I have a TM4 Motive A MO120 & CO60 System (link is below) what kind of controller do you recommend? My project is a new car system design. After motor controlling, i need a electronic system controller for car 's electronic harness and equipment (for example gauge, bms or like that programmable ecu). What do you suggest? Thanks in advance.

http://www.tm4.com/en/electric_powertrain.aspx


----------



## Jan (Oct 5, 2009)

You can actually buy that motor for real? And may I ask what you've paid for it?

To answer your question a little bit: The inverter of this drive train gives you probably a lot of information through some kind of communication system. That can be CAN, but also several wires with voltage levels that indicate e.g.: rpm or temperature. That's your starting point. On ebay you can find standard automotive wiring harnasses for lights and other stuff. If the inverter exchanges info through CAN, you can connect special CAN gauges directly to the CAN-bus. But first you have to learn to communicate with the inverter. Than you know what you need...


----------



## somanywelps (Jan 25, 2012)

Why is their peak power listed as 2x their continuous instead of 4x? Or is that due to their controllers?


----------



## Yabert (Feb 7, 2010)

somanywelps said:


> Why is their peak power listed as 2x their continuous instead of 4x? Or is that due to their controllers?


Probably because is continous power is pretty high for a 75 lbs motor!! Liquid cooled of course!



Jan said:


> You can actually buy that motor for real?

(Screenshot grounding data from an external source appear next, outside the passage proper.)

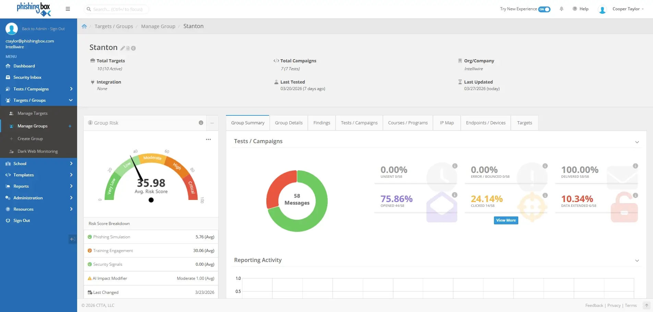The image size is (653, 312).
Task: Focus the search input field
Action: tap(118, 9)
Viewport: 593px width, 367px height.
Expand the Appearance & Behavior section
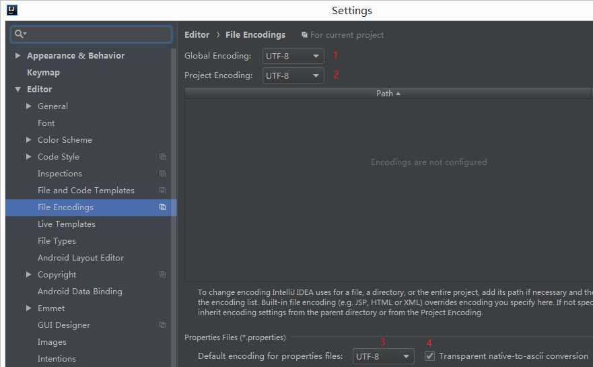pyautogui.click(x=18, y=56)
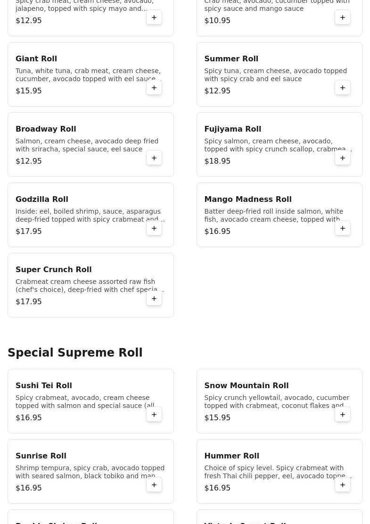Select the Godzilla Roll card title

[42, 199]
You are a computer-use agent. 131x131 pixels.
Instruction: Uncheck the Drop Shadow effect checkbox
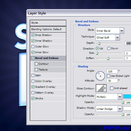coord(33,35)
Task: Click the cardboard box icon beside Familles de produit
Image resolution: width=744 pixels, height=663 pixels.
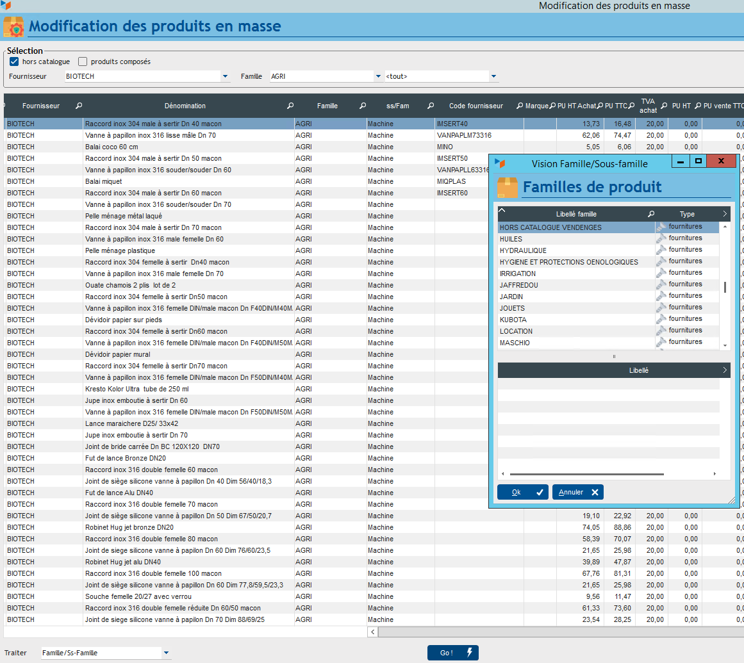Action: 508,188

I guess not direct from the manufacturer (who can supply controller). The iruraz answer will be interesting.


----------



## iruraz (Sep 4, 2012)

Thanks for your response. And it is real we are going to buy it  I sent a mail to tm4 but they dont give me technical detail without some procedures, but they wrote that it doesn't have any controller. My requirments : instrument clusters, communicate with android based mobil devices (phone or pad) via diagnostic port, controlling windows wipers and the other harness. I want to add some features like economic driving for instance when you restrict power consumption any value it should not drive over maximum determined limit (like cruise control). What do you think openECU (the link is below) for electronic controller? Which way do you suggest? Thanks again..


----------